> DIRECTIONS
Could you copy exactly the lines from the one containing "Task: Uncheck the" through the last line of the records below, leaving out any pictures?

=== Begin Enclosure ===

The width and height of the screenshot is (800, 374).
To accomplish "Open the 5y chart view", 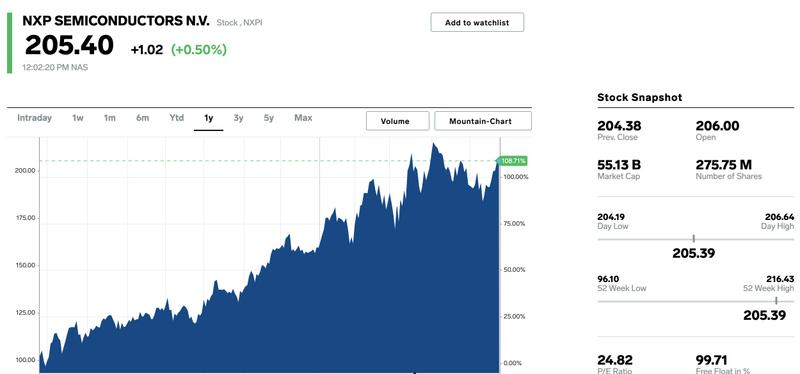I will (269, 118).
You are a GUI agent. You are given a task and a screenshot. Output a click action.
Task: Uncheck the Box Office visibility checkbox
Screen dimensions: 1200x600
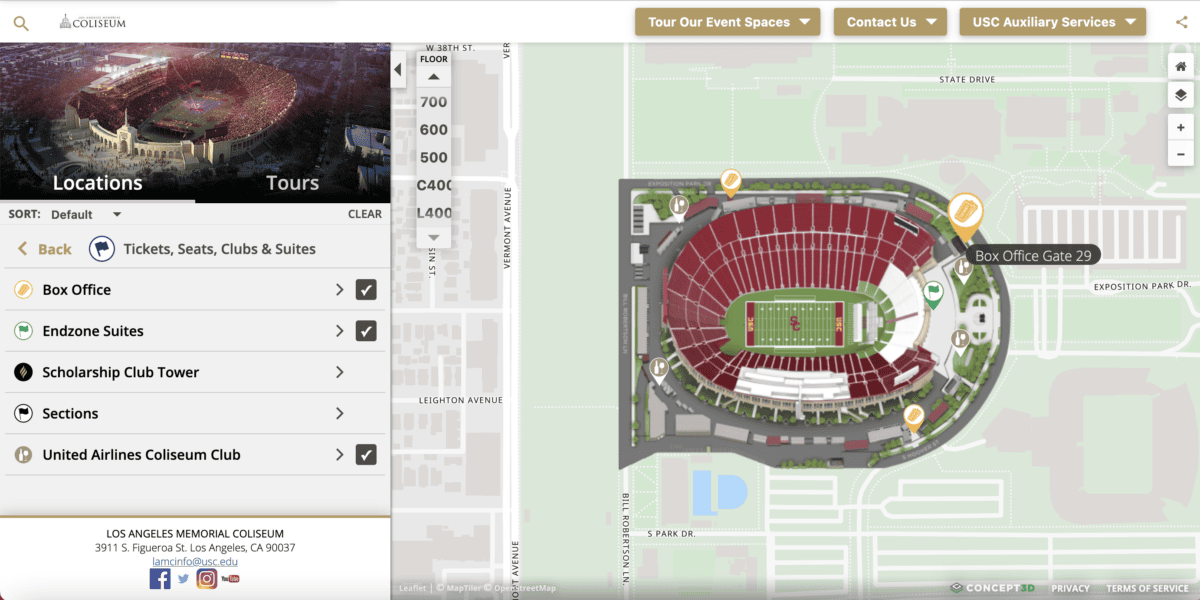tap(367, 289)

=== End Enclosure ===

> OUTPUT BELOW
Task: Uncheck the Box Office visibility checkbox
Screen dimensions: 1200x600
tap(367, 289)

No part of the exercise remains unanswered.